Accordingly, to reduced DNA fragmentation, crocin also showed a significant decrement in the production of superoxide anion, measured by DHE fluorescence intensity in all breeds. A reduction of ROS levels was also observed in bovine sperm treated with crocin [22]. In contrast, in red deer, crocin failed to decrease ROS production, while it was effective in protecting sperm exposed to exogenous oxidative stress [24]. The production of ROS is a normal physiological process, but freezing–thawing procedures induce an imbalance between ROS generation and scavenging activity that is detrimental to the sperm.
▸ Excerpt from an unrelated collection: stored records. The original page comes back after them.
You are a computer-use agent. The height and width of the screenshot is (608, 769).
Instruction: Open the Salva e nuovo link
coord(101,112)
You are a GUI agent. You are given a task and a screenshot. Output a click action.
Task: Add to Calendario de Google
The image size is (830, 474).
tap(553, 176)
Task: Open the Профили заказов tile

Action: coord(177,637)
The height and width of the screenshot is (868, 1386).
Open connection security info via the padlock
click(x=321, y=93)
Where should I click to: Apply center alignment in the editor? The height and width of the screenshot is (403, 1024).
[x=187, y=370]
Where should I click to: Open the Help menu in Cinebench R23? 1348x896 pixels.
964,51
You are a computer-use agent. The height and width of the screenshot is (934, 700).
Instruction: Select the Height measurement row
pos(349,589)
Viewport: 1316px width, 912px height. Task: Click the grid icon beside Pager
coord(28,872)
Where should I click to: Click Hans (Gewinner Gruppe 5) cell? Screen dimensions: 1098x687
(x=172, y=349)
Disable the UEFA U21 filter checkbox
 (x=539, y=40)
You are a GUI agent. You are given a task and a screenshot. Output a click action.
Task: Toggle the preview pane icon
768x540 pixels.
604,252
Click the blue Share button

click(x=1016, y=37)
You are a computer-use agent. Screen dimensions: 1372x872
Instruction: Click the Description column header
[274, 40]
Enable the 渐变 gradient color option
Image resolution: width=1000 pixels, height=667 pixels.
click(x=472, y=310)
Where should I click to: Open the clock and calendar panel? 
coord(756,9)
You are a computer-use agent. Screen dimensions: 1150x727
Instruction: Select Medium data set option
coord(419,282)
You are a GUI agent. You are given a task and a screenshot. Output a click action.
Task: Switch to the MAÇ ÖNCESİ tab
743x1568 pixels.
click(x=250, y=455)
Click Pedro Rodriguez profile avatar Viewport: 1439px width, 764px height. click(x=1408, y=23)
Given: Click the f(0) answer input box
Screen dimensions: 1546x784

It is known that antioxidants can be used to prevent the negative effect of oxidative stress due to the generation of ROS on sperm parameters in different species [13,14,15,16,17]. Crocin, in particular, is known to be a powerful scavenger of free radicals, especially superoxide anions, and stimulates glutathione synthesis, providing cells a protection from oxidative stress [49]. The exact mechanism by which crocin acts is not yet full elucidated; however, it is possible to speculate that the reduction of ROS levels observed in this trial may be related to the scavenger ability of this antioxidant to face against the overproduction of ROS induced by cryopreservation.

5. Conclusions

In conclusion, the results of this study demonstrated that crocin is able to reduce oxidative stress, with a beneficial effect on sperm motility and DNA integrity, hence on the quality of the frozen-thawed goat sperm in different breeds. These preliminary data represent an excellent starting point for further studies aimed to deepen knowledge on the mechanism of action of this antioxidant compound and to assess the effect of crocin on sperm fertilizing ability, in order to optimize the cryopreservation procedures and the diffusion of AI in this species.